Slashdot Mirror

← Back to Stories (view on slashdot.org)

How are 'Secret Questions' Secure?

Posted by ryuzaki0 on from the security-versus-usability dept.

Anonymous Howard wonders: "It seems that every authentication system these days requires me to provide the answers to several personal questions, such as 'Mother's Maiden Name' and 'Name of High School' for resetting lost passwords. I've always disliked this method because it is completely open to anyone with some personal information about me, but now it seems that its security continues to degrade as more and more Help Desk Reps can easily see this same information about me. Can anyone explain to me how these questions/answers, which seem to vary little among systems, are in the least bit secure?" You have to have some way of identifying yourself if you forget your password. If you feel the same way about these 'secret questions', how would you implement a secure facility to change passwords?

4 of 116 comments (clear)

  1. Why follow the rules? by goofyheadedpunk · · Score: 2, Informative

    Who says you have to answer that silly secret question with what it's actually asking for? You could think up a non-public answer ahead of time to the question, "What High School did you go to?" and give that non-public answer. Seems to be a bit more secure than giving an answer which is actually true.

    For example:

    Question: "What's your mother's maden name?"
    Answer: "Sheatemybrotherssoul"

    --

    What if the entire Universe were a chrooted environment with everything symlinked from the host?
  2. stupid by Anonymous+brave+dude · · Score: 2, Informative

    Whenever I am presented with one of these, I just mash on the keyboard for a bit. I remember my passwords.

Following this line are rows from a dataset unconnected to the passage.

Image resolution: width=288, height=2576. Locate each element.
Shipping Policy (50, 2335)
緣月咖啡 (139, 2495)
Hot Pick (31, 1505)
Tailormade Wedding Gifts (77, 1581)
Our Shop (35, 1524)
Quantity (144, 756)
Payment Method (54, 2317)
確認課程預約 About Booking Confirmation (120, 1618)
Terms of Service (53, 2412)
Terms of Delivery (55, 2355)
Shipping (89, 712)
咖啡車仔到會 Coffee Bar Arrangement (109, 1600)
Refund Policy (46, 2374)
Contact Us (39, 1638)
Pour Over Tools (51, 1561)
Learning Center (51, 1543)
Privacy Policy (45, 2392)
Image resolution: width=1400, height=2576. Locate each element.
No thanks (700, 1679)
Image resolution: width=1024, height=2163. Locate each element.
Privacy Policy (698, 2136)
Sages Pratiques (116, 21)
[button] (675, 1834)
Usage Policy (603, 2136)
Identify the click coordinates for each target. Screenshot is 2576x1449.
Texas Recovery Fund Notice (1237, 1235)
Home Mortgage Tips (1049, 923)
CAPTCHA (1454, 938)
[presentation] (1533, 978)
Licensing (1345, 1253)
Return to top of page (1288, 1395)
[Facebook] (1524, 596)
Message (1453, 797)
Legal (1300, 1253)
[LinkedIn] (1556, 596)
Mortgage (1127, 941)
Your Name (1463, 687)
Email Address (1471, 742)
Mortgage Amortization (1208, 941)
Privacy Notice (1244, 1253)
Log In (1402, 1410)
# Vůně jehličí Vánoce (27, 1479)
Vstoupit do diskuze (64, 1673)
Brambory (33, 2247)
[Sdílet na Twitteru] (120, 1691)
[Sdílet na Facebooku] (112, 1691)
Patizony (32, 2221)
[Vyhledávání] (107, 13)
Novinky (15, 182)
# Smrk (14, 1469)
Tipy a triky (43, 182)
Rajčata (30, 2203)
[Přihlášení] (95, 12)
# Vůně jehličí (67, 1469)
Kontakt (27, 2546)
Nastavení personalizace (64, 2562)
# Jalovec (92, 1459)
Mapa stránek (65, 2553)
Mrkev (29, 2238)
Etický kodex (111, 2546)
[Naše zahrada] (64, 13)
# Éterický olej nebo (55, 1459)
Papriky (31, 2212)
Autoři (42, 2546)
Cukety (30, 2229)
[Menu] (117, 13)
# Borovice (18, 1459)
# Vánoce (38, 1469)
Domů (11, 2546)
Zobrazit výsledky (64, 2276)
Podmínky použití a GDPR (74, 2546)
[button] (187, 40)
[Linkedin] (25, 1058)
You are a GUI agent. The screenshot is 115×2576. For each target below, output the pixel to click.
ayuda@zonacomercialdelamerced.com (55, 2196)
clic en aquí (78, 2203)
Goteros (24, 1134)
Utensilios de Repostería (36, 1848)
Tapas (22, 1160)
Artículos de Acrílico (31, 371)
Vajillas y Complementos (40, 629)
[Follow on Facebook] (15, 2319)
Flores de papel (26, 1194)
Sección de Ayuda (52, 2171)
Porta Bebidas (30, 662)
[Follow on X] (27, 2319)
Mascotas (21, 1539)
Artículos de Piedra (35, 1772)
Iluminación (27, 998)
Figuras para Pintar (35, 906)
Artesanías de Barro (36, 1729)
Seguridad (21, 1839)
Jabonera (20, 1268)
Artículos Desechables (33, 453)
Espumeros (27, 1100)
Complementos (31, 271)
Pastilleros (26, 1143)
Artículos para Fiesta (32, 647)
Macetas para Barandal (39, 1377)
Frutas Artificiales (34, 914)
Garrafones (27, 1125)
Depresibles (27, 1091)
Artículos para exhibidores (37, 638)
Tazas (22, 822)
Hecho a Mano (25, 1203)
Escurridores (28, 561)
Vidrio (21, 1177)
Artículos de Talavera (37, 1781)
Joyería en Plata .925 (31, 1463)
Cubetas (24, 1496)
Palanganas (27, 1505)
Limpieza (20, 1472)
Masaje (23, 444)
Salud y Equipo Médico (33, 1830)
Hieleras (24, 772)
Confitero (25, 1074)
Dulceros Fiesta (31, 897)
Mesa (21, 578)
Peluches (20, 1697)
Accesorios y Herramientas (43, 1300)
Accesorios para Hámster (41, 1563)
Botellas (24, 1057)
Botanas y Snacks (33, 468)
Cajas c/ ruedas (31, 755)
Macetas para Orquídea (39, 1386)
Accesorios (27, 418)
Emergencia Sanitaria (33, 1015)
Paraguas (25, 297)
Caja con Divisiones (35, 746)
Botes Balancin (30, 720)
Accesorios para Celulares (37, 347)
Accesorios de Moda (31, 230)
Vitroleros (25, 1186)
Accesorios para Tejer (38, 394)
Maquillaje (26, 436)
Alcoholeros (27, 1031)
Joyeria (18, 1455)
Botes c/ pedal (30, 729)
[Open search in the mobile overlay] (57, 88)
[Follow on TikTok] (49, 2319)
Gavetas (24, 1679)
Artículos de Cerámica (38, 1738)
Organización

  3. Re:The sites that need it, shouldn't use it. by pyrrhonist · · Score: 3, Informative
    ..which means you now have to have an insecure file on your computer storing your different made-up answer for each site... I hope to god that's encrypted and password-protected out the wazoo.

    KeePass

    --
    Show me on the doll where his noodly appendage touched you.
  4. Re:You just have to ask yourself the question... by Rakshasa+Taisab · · Score: 2, Informative

    You just messed up a one line joke...

    There's no question mark there, which is why Tycho goes on to question whetever it is a question or a statement.

    --
    - These characters were randomly selected.